Dhamma: the Law of Nature. What begins will end. What goes up will come down. What opens will close. What rises will set.
The train rolled into the station and the girl proudly stepped off. In her 17 years of public education as a special needs student she taught others more than she learned and I know for sure made a difference in the lives of many. Additionally, what we learned and accomplished will go into the records books of the dynamic duo of advocacy.
The first time I learned what an IEP was and the services that I resisted out of pure ignorance and ego (like the”little bus”) ended up in a long process of discovering not only what special education is, but the grit in which I dug deep into my Self. Yea, Grit with a capital G.

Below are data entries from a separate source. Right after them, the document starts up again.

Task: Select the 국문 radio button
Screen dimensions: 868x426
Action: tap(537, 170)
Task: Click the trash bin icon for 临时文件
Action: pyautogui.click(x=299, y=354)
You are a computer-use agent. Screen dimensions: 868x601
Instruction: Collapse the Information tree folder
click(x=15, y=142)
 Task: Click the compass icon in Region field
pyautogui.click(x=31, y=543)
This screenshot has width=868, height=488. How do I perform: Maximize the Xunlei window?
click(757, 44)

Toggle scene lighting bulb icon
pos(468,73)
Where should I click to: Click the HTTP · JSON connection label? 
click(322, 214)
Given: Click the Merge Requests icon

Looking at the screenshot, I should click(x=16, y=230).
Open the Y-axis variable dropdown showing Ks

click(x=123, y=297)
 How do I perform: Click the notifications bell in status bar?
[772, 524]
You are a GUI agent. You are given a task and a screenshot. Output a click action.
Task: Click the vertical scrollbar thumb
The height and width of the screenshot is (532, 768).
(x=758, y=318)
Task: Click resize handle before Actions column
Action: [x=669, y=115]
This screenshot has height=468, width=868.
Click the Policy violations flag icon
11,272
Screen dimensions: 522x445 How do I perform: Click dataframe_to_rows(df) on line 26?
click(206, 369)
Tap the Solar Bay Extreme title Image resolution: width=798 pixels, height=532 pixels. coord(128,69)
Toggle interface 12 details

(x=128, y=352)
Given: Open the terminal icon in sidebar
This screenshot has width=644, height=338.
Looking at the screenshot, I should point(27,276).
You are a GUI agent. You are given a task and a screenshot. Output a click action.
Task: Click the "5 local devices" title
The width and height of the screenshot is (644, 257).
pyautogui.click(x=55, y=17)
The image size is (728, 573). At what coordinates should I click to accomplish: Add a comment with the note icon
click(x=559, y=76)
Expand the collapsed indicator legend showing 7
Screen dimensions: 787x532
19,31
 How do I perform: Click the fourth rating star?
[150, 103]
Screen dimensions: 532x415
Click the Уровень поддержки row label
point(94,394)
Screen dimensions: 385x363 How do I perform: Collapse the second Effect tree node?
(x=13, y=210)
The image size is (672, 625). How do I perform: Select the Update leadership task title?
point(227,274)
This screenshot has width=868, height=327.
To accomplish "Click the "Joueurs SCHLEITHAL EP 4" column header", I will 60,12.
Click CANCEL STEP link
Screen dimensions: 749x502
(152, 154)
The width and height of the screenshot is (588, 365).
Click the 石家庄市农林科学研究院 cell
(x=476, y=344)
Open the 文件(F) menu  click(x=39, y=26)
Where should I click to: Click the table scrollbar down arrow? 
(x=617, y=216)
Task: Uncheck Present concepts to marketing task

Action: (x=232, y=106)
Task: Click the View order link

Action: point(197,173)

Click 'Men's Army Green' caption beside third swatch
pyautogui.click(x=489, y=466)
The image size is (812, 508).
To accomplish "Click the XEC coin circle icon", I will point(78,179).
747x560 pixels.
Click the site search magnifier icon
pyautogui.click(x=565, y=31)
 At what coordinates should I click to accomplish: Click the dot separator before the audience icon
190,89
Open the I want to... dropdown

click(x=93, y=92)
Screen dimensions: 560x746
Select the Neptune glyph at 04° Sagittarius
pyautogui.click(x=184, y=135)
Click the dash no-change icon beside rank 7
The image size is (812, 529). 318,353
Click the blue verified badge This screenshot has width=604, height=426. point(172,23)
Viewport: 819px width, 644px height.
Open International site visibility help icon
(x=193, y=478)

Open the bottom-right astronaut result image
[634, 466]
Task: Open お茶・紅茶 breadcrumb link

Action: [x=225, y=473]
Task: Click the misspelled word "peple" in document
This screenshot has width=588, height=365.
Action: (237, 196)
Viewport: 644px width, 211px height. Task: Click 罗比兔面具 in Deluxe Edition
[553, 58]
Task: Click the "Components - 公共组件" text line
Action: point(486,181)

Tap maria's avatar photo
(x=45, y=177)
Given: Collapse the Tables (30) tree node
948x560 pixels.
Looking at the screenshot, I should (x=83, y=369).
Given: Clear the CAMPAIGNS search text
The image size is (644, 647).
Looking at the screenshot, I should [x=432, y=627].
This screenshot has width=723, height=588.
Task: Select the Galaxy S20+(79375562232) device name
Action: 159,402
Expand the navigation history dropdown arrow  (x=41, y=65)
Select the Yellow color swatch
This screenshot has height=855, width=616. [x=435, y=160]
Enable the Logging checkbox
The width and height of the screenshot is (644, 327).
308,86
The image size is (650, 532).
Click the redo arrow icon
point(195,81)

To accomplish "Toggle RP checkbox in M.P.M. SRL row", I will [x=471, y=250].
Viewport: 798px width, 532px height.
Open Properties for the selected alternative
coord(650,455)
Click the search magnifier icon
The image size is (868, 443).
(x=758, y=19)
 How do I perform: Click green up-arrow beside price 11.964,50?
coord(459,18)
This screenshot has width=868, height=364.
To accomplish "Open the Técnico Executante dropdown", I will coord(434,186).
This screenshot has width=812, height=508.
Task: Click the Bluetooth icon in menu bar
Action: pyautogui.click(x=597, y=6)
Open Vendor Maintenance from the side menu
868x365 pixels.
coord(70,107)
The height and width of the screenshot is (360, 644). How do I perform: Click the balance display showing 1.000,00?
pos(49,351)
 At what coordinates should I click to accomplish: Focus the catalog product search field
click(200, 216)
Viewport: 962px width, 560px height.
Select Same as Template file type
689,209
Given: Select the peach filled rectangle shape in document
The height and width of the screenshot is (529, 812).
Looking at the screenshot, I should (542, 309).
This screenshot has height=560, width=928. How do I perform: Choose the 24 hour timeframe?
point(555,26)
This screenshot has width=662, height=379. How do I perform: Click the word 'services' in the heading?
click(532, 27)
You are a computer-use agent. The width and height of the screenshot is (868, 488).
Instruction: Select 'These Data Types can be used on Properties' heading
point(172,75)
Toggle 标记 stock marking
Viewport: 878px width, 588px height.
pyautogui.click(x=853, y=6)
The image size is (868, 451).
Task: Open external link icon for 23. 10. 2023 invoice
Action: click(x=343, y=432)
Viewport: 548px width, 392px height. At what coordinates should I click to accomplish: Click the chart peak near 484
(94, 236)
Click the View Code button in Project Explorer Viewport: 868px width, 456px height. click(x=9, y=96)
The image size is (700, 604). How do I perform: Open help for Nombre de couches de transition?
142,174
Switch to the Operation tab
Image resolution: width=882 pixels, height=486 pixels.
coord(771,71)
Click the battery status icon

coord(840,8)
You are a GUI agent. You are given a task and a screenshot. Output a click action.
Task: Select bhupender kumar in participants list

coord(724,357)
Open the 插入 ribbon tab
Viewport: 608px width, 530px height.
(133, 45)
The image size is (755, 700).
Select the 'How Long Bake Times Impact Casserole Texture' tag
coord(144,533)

What the girl accomplished in her tenure as a special education student include:
- Exceeded the expectations of someone with a tested 51 full-scale IQ
- Taught others what tolerance is
- Looked into the eye of anxiety in order to grow
- Made allies with some teachers and others she offered a dose of reality
- Went to prom, managed a basketball team, took dance classes and dissected a cat
- Learned valuable job skills
- Became an advocate for herself
What I accomplished:
- Learned that it is okay be the squeaky wheel
- Asked for what was right over and over
- Waited patiently for what was right to be delivered
- Listened to my inner advocate and acted on it
- Learned that wanting people to like me was far less important that insisting on the right action
- Let go of my own made up stories about how things should be
- Embraced what is
At the end of this era, I am incredibly grateful for the gift that is my girl. Not only did she hold the door open for me to discover my true purpose, she taught me what it means to never give up, to fight for what is right, and to believe in myself.
Onto the next train.
Many many years ago I sat in a conference room with a team of educators and professionals and began my long journey down the road called ‘Special Education’. At that time, this was a path that I knew nothing about and honestly I did not want to be on. I remember being devastated that she would be riding a little bus to school. Devastated. Interesting, I was not devastated that she was identified as a preschooler with a disability. My stuff I know. Over the years I attended these annual meetings–sometimes with advocates or attorneys–but mostly solo. Sometimes I attended them happily, and sometimes I attended them with volatile emotions. Year after year we reviewed her deficits, her areas of growth, and created goals to work on.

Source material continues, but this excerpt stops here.